For the records that follow, please set down exactly the lines between the one holding "Where should I click to: Click the Total" and the one holding "Viewport: 370px width, 344px height.", inclusive, and only those.

(Collected data entries)
....

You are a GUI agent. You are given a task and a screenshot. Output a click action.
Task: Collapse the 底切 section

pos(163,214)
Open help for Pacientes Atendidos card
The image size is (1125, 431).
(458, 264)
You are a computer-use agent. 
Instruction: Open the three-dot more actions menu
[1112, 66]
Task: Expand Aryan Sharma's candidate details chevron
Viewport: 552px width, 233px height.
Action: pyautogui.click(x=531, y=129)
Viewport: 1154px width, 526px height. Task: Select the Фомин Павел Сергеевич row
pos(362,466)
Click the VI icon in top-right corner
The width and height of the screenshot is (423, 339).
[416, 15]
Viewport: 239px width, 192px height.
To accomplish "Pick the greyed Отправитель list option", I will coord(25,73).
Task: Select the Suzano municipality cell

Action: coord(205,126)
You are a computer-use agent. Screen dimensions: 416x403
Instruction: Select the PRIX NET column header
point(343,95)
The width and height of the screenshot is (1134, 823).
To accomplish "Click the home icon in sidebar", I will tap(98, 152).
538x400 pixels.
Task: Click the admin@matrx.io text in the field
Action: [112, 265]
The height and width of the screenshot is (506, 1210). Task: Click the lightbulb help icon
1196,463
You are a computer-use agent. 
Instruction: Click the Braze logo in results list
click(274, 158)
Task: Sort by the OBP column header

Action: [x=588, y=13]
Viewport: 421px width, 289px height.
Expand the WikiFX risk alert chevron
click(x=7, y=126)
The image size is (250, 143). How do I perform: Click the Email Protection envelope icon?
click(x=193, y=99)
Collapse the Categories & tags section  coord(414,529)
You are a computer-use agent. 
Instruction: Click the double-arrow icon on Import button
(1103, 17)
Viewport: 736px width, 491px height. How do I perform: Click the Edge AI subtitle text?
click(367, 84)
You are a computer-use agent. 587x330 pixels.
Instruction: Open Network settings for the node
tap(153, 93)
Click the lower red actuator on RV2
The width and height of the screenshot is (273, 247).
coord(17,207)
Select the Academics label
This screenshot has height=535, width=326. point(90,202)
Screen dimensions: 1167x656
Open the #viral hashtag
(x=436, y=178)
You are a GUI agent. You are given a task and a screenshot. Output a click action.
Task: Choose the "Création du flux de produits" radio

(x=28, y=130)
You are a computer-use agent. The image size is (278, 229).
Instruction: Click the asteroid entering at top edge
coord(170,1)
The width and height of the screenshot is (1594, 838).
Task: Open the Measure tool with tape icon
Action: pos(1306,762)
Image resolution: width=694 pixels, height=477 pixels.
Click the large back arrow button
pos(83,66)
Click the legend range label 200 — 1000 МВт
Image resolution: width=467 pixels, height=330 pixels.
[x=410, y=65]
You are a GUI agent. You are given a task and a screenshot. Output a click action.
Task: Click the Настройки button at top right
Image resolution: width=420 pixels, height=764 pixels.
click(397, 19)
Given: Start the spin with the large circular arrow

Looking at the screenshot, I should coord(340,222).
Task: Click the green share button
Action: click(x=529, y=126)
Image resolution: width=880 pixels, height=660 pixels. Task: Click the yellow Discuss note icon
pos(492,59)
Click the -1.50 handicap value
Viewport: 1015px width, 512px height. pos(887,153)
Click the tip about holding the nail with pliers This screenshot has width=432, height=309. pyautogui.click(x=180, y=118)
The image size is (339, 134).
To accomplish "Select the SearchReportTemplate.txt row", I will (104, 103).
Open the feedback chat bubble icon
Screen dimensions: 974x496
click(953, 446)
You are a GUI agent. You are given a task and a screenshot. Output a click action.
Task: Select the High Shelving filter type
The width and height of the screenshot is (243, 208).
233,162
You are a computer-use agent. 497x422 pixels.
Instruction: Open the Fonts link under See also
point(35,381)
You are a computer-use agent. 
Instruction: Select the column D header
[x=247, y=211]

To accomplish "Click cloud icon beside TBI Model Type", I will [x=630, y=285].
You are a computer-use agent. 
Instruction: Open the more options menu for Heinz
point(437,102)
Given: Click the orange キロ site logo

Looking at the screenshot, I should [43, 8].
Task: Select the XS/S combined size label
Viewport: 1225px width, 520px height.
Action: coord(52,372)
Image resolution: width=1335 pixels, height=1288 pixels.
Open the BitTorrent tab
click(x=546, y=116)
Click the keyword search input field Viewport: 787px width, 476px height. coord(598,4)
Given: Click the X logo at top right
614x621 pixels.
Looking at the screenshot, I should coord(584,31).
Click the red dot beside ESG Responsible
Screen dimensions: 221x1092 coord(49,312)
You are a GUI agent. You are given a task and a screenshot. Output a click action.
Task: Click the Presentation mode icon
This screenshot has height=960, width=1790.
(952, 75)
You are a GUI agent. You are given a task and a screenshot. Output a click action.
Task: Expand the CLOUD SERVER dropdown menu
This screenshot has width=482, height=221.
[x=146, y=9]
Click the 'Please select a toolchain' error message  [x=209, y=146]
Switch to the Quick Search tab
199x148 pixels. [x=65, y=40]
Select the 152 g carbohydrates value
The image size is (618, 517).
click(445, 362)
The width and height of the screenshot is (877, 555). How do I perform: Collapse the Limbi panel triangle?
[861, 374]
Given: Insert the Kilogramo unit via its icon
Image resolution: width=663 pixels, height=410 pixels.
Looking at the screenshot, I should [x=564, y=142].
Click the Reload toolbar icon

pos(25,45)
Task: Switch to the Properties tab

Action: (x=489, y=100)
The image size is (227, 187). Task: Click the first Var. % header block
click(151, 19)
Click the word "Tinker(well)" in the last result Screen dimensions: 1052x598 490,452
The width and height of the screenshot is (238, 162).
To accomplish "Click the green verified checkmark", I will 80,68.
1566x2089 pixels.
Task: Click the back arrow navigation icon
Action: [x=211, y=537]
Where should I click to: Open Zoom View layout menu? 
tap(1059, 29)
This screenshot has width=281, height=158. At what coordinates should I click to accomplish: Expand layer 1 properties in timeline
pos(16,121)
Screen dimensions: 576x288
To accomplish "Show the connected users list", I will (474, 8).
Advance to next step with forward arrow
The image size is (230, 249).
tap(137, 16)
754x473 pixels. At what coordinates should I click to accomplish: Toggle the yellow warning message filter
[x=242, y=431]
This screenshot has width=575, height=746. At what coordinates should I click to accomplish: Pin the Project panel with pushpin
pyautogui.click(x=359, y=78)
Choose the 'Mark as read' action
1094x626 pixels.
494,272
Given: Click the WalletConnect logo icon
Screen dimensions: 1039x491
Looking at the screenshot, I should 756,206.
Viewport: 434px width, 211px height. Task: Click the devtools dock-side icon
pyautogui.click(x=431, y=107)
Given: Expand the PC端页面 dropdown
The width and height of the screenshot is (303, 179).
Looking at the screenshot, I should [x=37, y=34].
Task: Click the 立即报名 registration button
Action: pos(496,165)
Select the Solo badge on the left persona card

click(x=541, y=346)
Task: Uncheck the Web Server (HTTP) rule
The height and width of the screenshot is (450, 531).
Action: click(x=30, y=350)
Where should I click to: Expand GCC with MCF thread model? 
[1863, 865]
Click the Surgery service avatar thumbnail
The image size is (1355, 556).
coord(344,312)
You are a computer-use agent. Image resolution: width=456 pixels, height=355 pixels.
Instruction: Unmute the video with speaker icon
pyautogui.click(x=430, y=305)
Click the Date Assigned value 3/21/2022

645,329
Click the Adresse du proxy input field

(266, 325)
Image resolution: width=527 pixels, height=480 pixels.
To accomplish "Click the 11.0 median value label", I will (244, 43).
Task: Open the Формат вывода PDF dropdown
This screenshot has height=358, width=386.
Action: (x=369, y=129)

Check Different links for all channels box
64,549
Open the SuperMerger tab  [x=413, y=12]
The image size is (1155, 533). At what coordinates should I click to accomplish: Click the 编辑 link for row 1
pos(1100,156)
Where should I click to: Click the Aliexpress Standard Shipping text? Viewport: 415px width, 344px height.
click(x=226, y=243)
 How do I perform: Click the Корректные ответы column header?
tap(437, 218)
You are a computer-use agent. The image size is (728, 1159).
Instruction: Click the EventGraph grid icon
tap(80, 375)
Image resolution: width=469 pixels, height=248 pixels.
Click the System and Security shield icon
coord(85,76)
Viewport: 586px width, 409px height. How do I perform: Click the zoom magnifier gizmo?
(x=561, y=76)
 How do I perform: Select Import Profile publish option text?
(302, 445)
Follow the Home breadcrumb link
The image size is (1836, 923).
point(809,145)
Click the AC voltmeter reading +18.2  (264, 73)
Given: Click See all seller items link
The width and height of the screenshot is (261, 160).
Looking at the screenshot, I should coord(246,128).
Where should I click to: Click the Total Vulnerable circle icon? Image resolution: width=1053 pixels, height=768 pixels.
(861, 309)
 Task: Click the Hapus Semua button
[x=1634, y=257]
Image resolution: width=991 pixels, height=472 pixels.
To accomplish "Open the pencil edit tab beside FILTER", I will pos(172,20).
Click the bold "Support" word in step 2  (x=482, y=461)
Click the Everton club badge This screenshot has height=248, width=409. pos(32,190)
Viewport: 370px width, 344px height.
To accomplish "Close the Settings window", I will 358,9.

....

Your solution:
Where should I click to: Click the Total Vulnerable circle icon? Image resolution: width=1053 pixels, height=768 pixels.
(861, 309)
 Task: Click the Hapus Semua button
[x=1634, y=257]
Image resolution: width=991 pixels, height=472 pixels.
To accomplish "Open the pencil edit tab beside FILTER", I will pos(172,20).
Click the bold "Support" word in step 2  (x=482, y=461)
Click the Everton club badge This screenshot has height=248, width=409. pos(32,190)
Viewport: 370px width, 344px height.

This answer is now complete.